You want a more high-level interface for CFB mode than your library provides. Alternatively, you want a portable CFB interface, or you have only a block cipher implementation and would like to use CFB mode.

5.7.2 Solution

CFB mode generates keystream by encrypting a "state" buffer, which starts out being the nonce and changes after each output, based on the actual outputted value.

Many libraries provide a CFB implementation. If you need code that implements this mode, you will find it in the following Section 5.7.3.

5.7.3 Discussion

You should probably use a higher-level abstraction, such as the one discussed in Recipe 5.16. Use a raw mode only when absolutely necessary, because there is a huge potential for introducing a security vulnerability by accident. If you still want to use CFB, be sure to use a message authentication code with it (see Chapter 6).
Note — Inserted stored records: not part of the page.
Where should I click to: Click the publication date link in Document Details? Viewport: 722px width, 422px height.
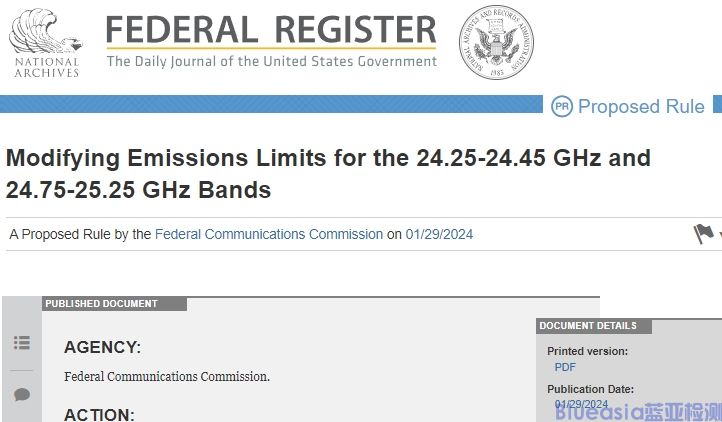coord(581,404)
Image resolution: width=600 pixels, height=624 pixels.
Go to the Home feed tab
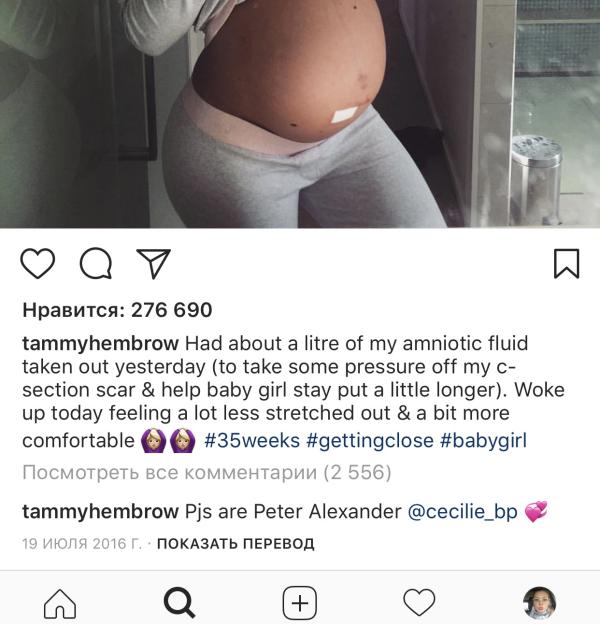click(x=60, y=603)
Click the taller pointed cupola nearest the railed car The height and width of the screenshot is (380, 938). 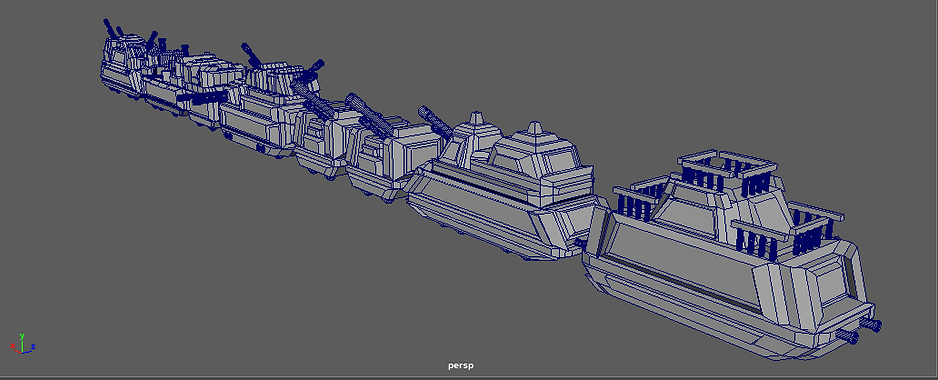click(x=535, y=129)
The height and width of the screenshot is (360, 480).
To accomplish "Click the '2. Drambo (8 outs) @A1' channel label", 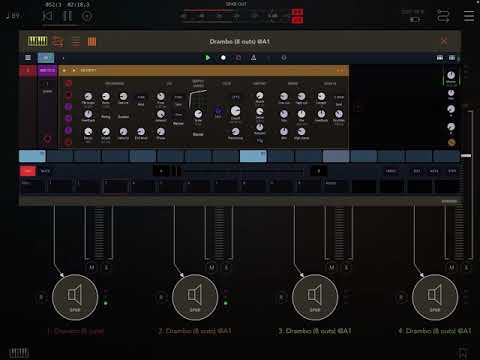I will coord(195,331).
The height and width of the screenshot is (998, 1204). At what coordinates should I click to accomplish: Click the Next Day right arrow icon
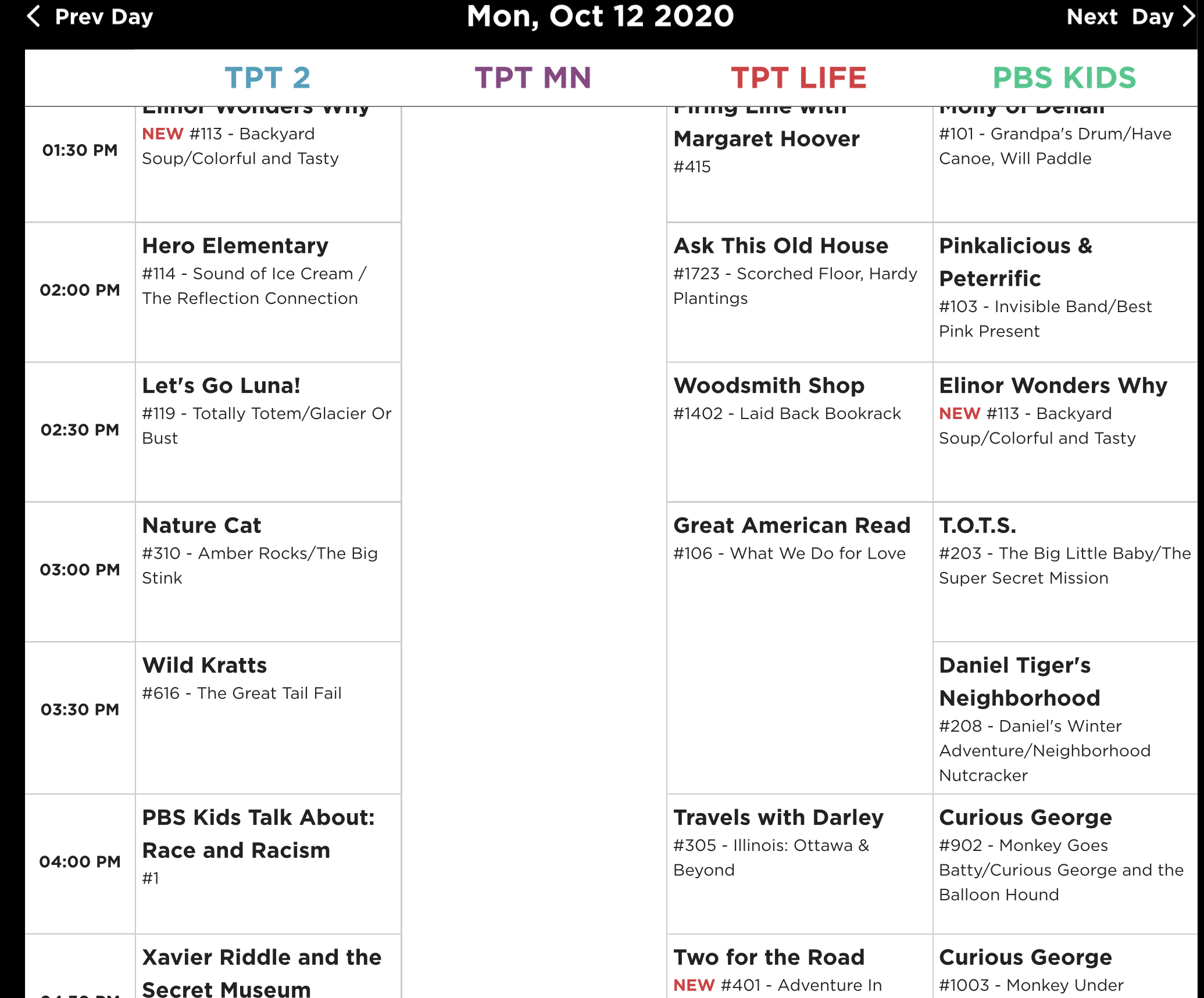[x=1189, y=16]
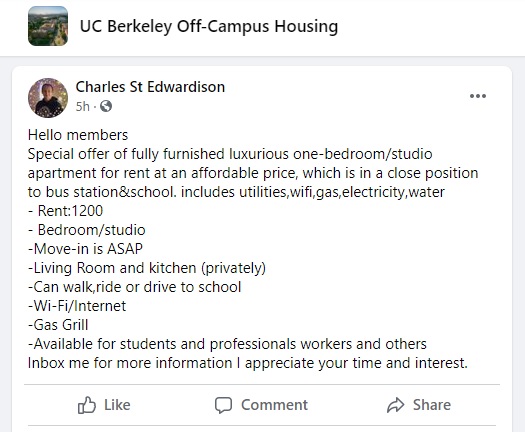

CFB is a stream-based mode. Encryption occurs by XOR'ing the keystream bytes with the plaintext bytes, as shown in Figure 5-2. The keystream is generated one block at a time, and it is always dependent on the previous keystream block as well as the plaintext data XOR'd with the previous keystream block.

CFB does this by keeping a "state" buffer, which is initially the nonce. As a block's worth of data gets encrypted, the state buffer has some or all of its bits shifted out and ciphertext bits shifted in. The amount of data shifted in before each encryption operation is the "feedback size," which is often the block size of the cipher, meaning that the state function is always replaced by the ciphertext of the previous block. See Figure 5-2 for a graphical view of CFB mode.

Figure 5-2. CFB mode
figs/spcb_0502.gif

The block size of the cipher is important to CFB mode because keystream is produced in block-sized chunks and therefore requires keeping track of block-sized portions of the ciphertext. CFB is fundamentally a streaming mode, however, because the plaintext is encrypted simply by XOR'ing with the CFB keystream.

In Recipe 5.4, we discuss the advantages and drawbacks of CFB and compare it to other popular modes.

These days, CFB mode is rarely used because CTR and OFB modes (CTR mode in particular) provide more advantages, with no additional drawbacks. Of course, we recommend a higher-level mode over all of these, one that provides stronger security guarantees?for example, CWC or CCM mode.

Many libraries already come with an implementation of CFB mode for any ciphers they support. However, some don't. For example, you may only get an implementation of the raw block cipher when you obtain reference code for a new cipher.

In the following sections we present a reasonably optimized implementation of CFB mode that builds upon the raw block cipher interface presented in Recipe 5.5. It also requires the spc_memset( ) function from Recipe 13.2.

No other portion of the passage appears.